Bu sorunun iki cevabı vardır:

Başlığımızda sorduğumuz sorunun bir cevabını siyasetçiler ve Diyanet vermiştir. Diğer cevabı da İslam vermiştir.

Sayın Cumhurbaşkanımız, ' bizim hiç kimsenin(Suriye'nin) toprağında gözümüz yoktur' diyerek siyaseten cevap vermiştir. Ayrıca siyasete bağlı olan Diyanet de bu konuda hutbe okutarak ,' hiç kimsenin toprağında gözümüz olmadığını' deklere etmiştir.

Sayın Cumhurbaşkanımızın konjonktürel olarak böyle konuşmasını anladık ama, Diyanet'in böyle bir hutbe okutmasını hiç mi hiç anlamadık.

Tarihe ve dine bu kadar yabancı bir hutbeyi nasıl yazar ve okutur? Cami mimberleri hamaset yerleri midir? Yada günübirlik politik takviye mekanları mıdır?

Bu soruya bir de Müslüman olarak cevap aramalıyız. Aksi halde ömürlerini cihatla geçirmiş, kanını, canını ve malını fetihlere vakfetmiş ecdadımızı töhmet altına bırakmış oluruz. Yani onlar fetihlerini başkalarının topraklarında gözü oldukları için mi yapmışlardır? (Haşa) onlar başkalarının topraklarını yağmacı mı idiler?

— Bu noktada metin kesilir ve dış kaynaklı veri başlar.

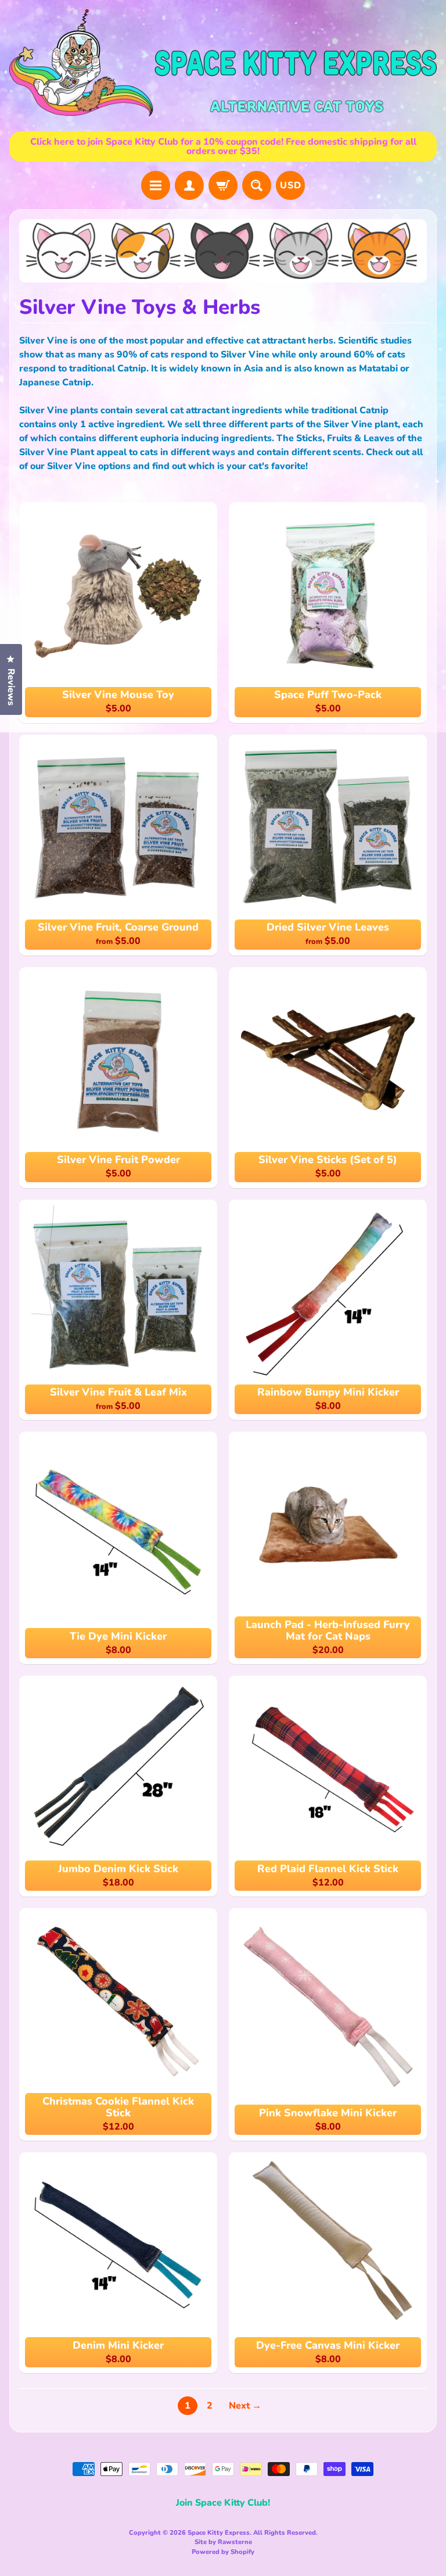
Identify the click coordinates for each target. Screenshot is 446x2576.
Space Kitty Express (219, 2532)
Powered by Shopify (223, 2552)
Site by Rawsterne (223, 2542)
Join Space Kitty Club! (223, 2502)
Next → (245, 2405)
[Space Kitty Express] (223, 62)
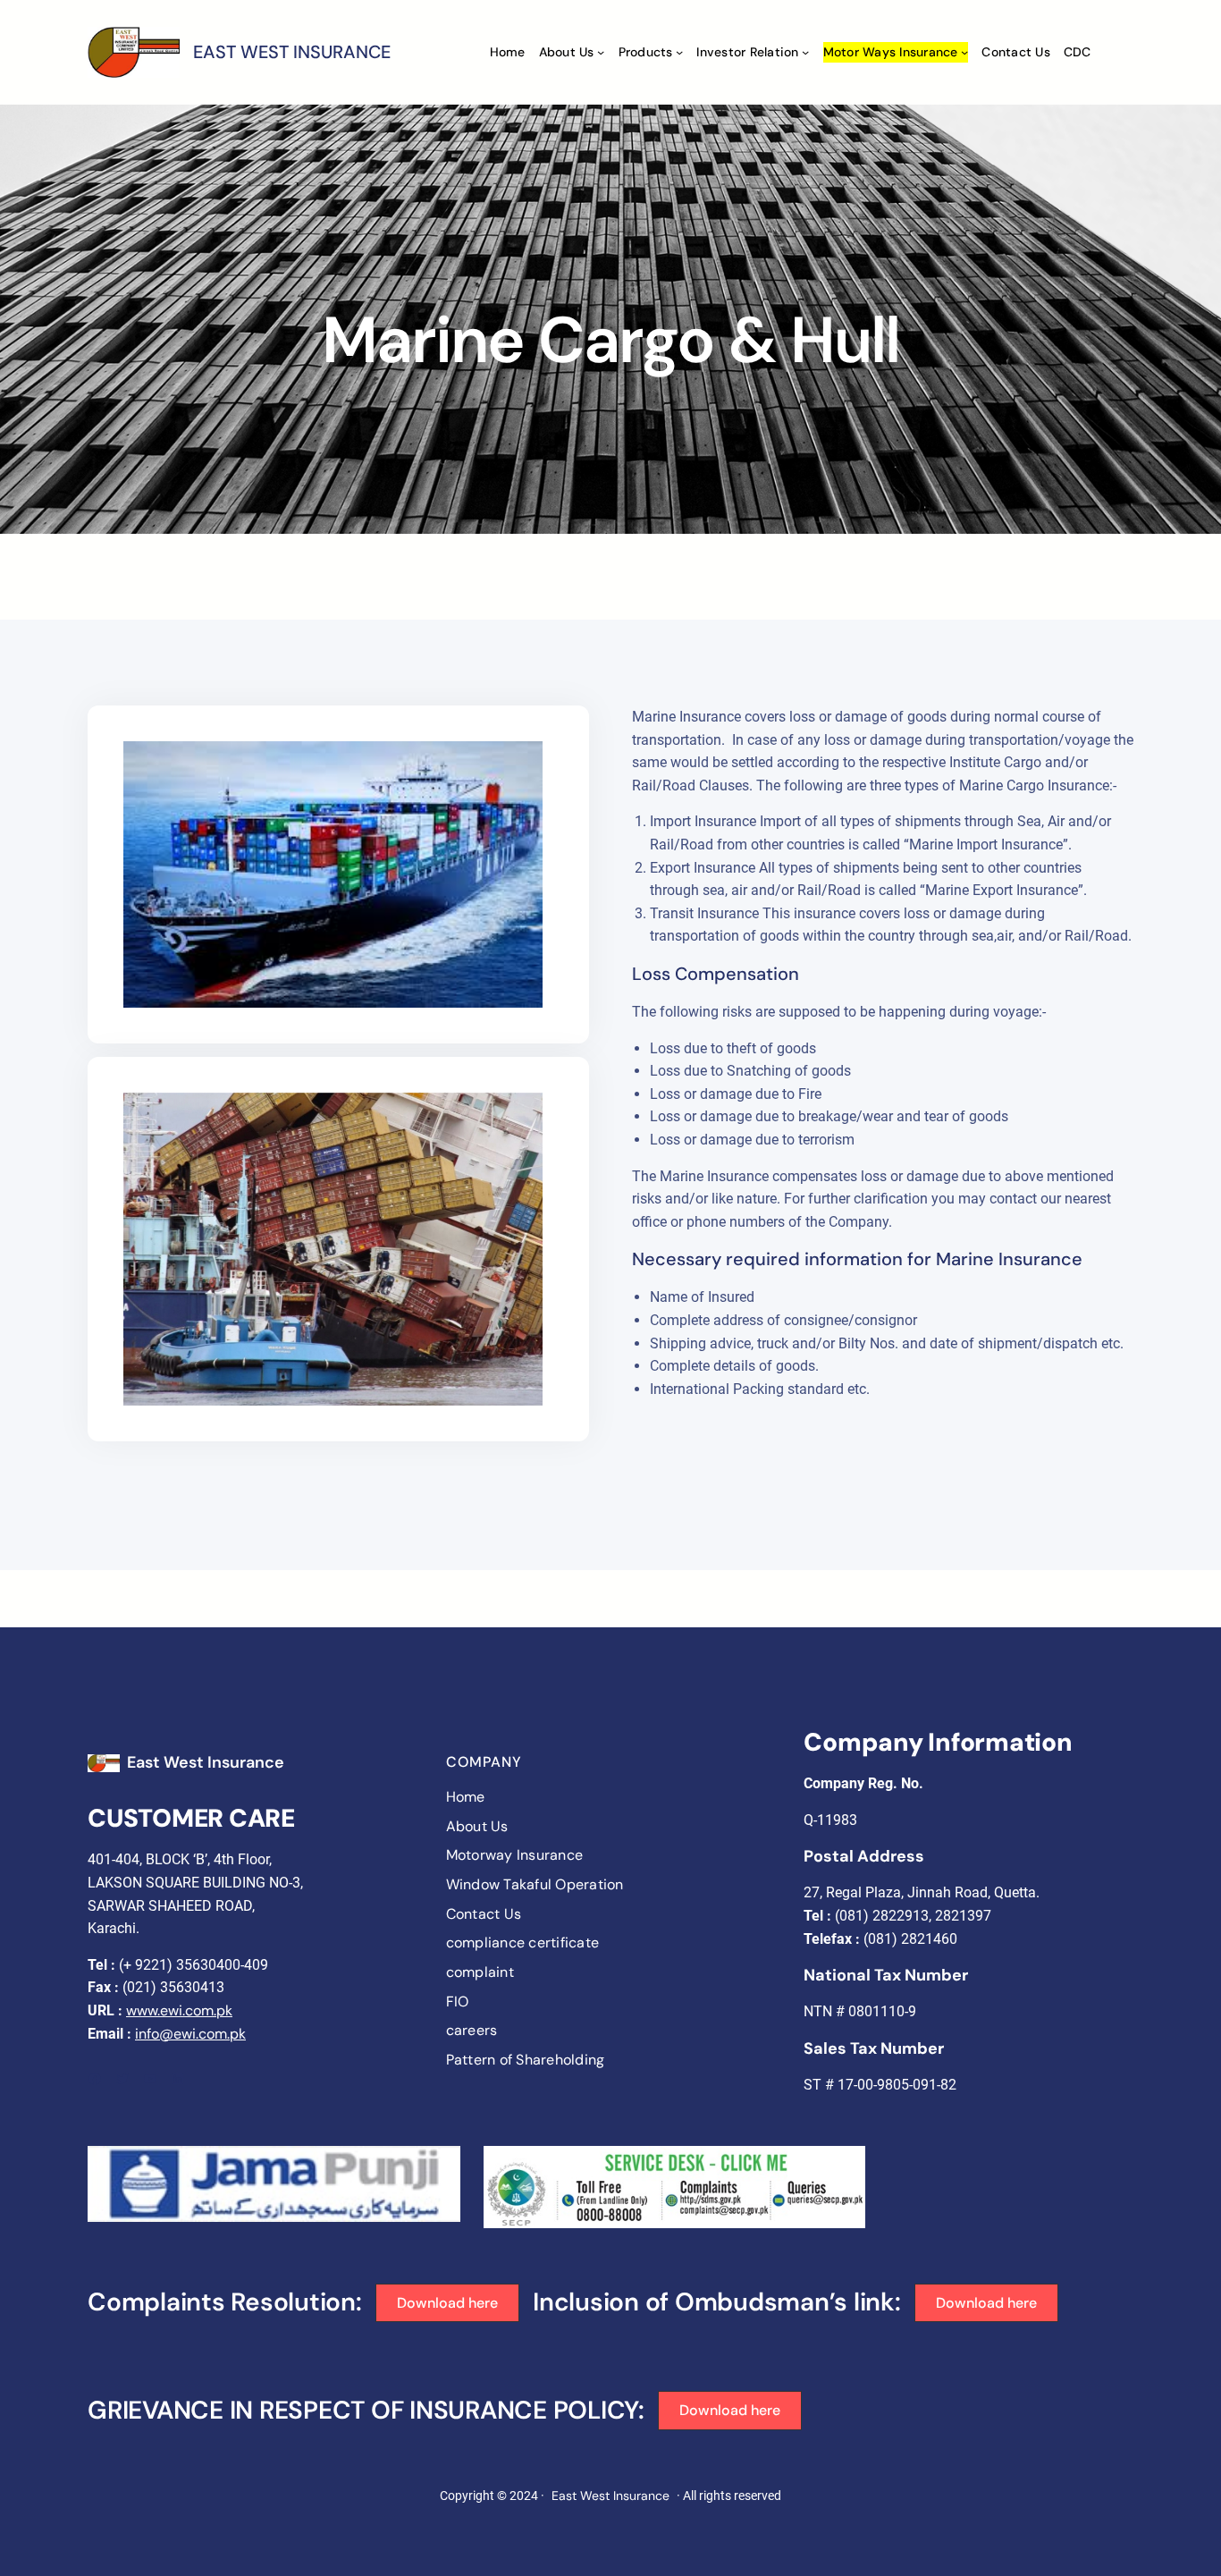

O zaman cihat ve şehitlik kavramının bir anlamı olmaz.

İslam alimleri yeryüzü coğrafyasını başlıca, 'Darul-İslam ve Darul-Harb' olmak üzere ikiye ayırırlar.

Darul- İslam, İslami hükümlerin uygulandığı ve Müslümanların güvence içinde yaşadıkları yerlerdir.

Darul- Harb ise, İslami hükümlerin uygulanmadığı ve Müslümanların güvencede olmadığı yerlerdir. Bunun alt versiyonları olmakla birlikte hemen hemen hepsi aynı kapıya çıkar.

Bu tespit Hanefilere göredir. Hanefilere göre bir İslam beldesi gayrimüslimlerin işgali yada dindarların dinden çıkıp yönetimi ele geçirmeleri ile yine Darul- Harb olur.

Şafiilere göre ise bir belde Darul- İslam olmuşsa, o belde işgal edilmiş olsa bile yine Darul- İslam olmaktan çıkmaz.

Bu tespitlerimizden sonra Müslüman'ın hedefini sorgulamamız gerekmektedir.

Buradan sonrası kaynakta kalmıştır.